DATA FOR PROCESSING:
● ● ● ● ●

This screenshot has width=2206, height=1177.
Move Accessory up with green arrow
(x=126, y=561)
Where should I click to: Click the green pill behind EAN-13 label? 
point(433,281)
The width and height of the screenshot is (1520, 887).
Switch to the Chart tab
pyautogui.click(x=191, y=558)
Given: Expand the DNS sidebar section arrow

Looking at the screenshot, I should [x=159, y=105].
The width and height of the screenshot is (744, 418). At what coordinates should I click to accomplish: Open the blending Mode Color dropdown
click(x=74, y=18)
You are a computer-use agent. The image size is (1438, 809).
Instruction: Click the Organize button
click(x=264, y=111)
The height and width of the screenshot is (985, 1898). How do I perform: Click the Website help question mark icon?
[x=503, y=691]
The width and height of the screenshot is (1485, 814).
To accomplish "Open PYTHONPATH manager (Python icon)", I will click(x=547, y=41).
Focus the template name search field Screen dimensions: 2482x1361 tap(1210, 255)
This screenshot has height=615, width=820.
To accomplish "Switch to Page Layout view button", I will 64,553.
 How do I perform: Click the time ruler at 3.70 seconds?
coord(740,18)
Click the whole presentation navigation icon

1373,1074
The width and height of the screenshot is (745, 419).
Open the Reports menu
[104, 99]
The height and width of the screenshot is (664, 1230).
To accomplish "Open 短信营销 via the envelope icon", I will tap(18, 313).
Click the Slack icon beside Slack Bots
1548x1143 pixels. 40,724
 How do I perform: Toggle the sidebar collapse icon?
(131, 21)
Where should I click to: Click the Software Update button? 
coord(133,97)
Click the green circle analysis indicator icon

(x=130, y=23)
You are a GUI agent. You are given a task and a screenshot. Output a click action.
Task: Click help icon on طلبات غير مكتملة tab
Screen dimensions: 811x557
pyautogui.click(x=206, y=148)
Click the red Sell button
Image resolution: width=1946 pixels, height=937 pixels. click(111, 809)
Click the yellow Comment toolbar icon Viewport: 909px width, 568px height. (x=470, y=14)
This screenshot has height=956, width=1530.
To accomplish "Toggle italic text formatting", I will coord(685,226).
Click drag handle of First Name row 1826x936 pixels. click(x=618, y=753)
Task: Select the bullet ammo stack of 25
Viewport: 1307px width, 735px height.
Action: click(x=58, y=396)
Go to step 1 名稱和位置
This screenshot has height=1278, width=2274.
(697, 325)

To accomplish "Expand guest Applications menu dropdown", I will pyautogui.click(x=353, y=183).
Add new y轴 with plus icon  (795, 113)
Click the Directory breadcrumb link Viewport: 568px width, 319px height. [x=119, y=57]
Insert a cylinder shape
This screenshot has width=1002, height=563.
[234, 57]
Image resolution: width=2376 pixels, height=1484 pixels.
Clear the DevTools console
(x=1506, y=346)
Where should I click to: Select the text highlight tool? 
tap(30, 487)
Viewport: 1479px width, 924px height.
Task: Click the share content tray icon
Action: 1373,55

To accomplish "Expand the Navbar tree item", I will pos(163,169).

● ● ● ● ●

WHAT THE TASK REQUIRES:
Filter the lines above, keeping and copying those that contain "agent".

REPLY:
You are a computer-use agent. The image size is (1438, 809).
You are a GUI agent. You are given a task and a screenshot. Output a click action.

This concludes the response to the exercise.